Representative gels and proposed genetic pathway for case HP1. Gels for D18S474 and D5S644 show homogeneous loss of heterozygosity (LOH) for all of the foci microdissected. Arrowheads in the gels indicate LOH at all microdissected foci (T1–T4). Gels for D13S171 and D13S154 show 13q LOH only in invasive enteroblastic and α fetoprotein (AFP) positive foci, T2 and T3, but retention of mucosal (T1) and invasive tubulopapillary carcinoma foci (T4). Arrows indicate LOH of lower alleles for T2 and T3. Dot, normal alleles; N, normal control DNA; T, microdissected foci. The diagram summarises early LOH of 3p, 5q, 9p, 17p, and 18q, followed by the progressive LOH of 13q in α fetoprotein positive enteroblastic foci.

Figure 4

Representative gels and proposed genetic pathway for case HP15. Arrowhead in the gel for D9S1752 indicates homogeneous loss of heterozygosity (LOH) of all T1–T4 foci. Arrows in the gel for D13S171 indicate LOH of T1, T2, and T4, but not T3. Dot, normal alleles; N, normal control DNA; T1,T2, and T4, microdissected submucosal invasive foci with enteroblastic and hepatoid features; T3, intramucosal tumour focus microdissected. α Fetoprotein (AFP) is strongly positive in invasive foci but faint/negative in the mucosal T3 focus. The diagram shows early and homogeneous LOH of 3p, 5q, 8p, 9p, and 11q, including the mucosal focus. Subsequent LOH of 13q is identified in invasive enteroblastic and hepatoid foci (T1, T2, and T4).

Figure 5

Representative histology for case HP40. (A) Ordinary adenocarcinoma focus in the submucosa, T1 (haematoxylin and eosin (H&E) stain).

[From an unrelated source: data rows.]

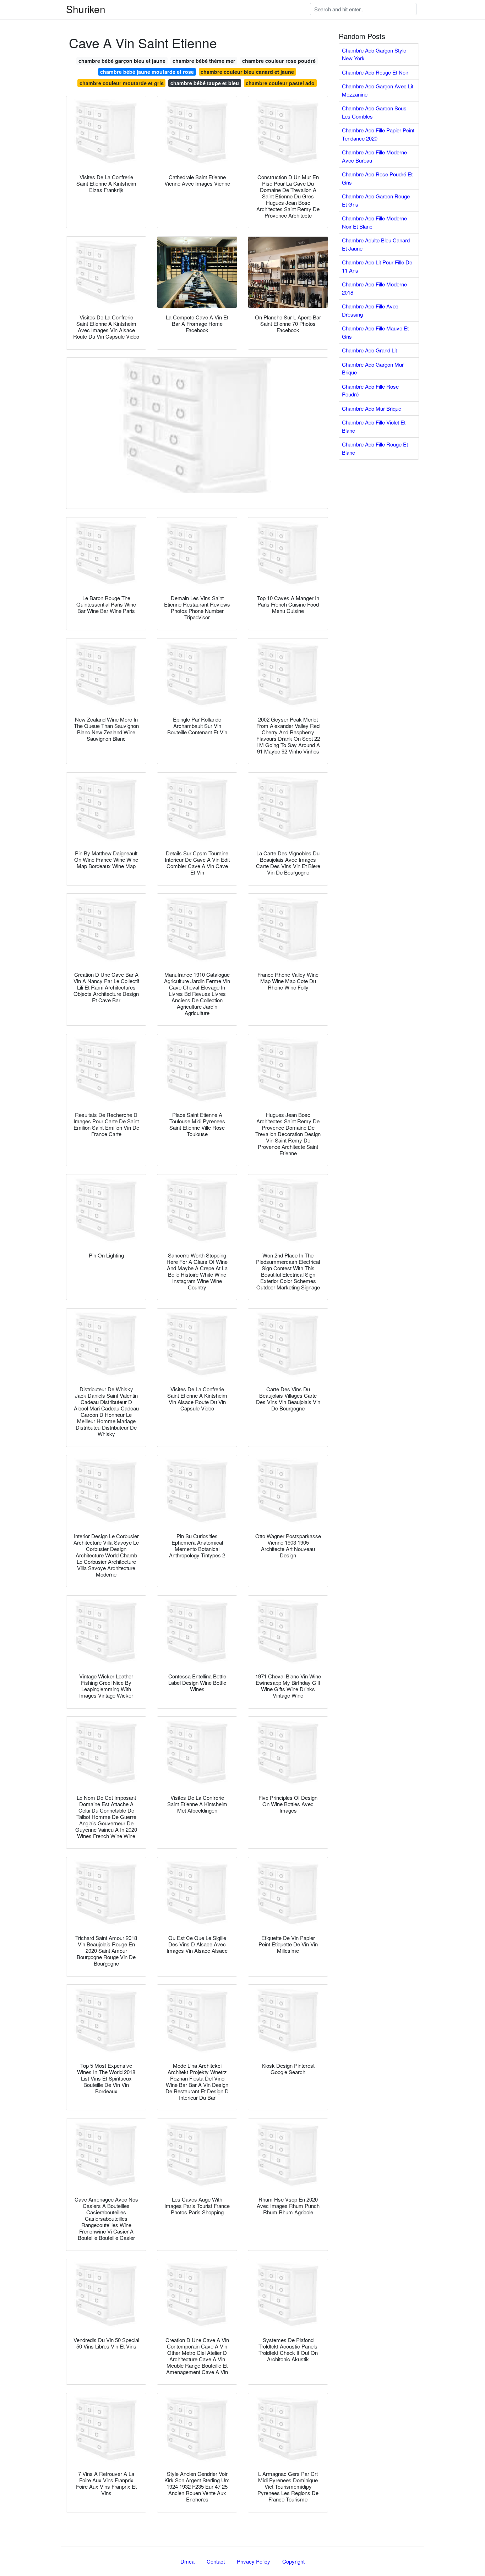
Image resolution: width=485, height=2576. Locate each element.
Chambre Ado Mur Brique (371, 408)
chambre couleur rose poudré (279, 60)
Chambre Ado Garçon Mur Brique (373, 368)
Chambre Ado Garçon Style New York (374, 54)
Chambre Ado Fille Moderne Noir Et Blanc (374, 222)
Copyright (293, 2561)
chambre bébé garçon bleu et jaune (121, 60)
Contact (216, 2561)
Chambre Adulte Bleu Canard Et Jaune (376, 244)
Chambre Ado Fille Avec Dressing (370, 310)
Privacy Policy (253, 2561)
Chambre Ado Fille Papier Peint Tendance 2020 (378, 134)
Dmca (187, 2561)
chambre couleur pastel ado (280, 83)
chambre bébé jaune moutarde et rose (147, 71)
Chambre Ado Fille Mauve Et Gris (375, 332)
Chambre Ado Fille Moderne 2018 (374, 288)
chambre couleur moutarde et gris (122, 83)
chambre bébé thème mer (204, 60)
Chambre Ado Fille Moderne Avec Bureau (374, 156)
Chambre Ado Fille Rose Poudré (370, 390)
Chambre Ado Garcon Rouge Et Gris (376, 200)
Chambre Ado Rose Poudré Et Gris (377, 178)
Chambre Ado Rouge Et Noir (375, 72)
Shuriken (85, 9)
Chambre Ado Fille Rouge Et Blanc (375, 448)
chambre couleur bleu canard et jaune (247, 71)
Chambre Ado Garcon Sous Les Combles (374, 112)
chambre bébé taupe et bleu (204, 83)
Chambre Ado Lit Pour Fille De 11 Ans (377, 266)
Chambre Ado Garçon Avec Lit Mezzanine (377, 90)
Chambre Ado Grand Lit (369, 350)
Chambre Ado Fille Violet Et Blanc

T1 and T2 foci are negative for α fetoprotein (AFP) immunostaining. (B) Hepatoid carcinoma foci in the muscularis propria, T3 (H&E stain). Hepatoid foci, T3 and T4, are positive for AFP immunostaining.

Figure 6

Gels and deduced genetic pathways for HP40. Arrowheads in gels for D3S1293 and D5S647 indicate loss of heterozygosity (LOH) of all foci T1–T4. Arrows in the gels for Int 2 (11q) and D11S29 indicate 11q LOH of only T4. Arrows in the gels for D13S171 and D13S154 indicate 13q LOH of only T3. Dot, normal alleles; N, normal control DNA; T, microdissected foci. T1 is a microdissected submucosal focus, and T2–T4 are microdissected foci in the muscularis propria. The diagram summarises early and homogeneous LOH of 3p, 5q, 8p, 17p, followed by divergent LOH of 13q in α fetoprotein (AFP) positive hepatoid foci (T3), and 11q LOH in another hepatoid focus (T4).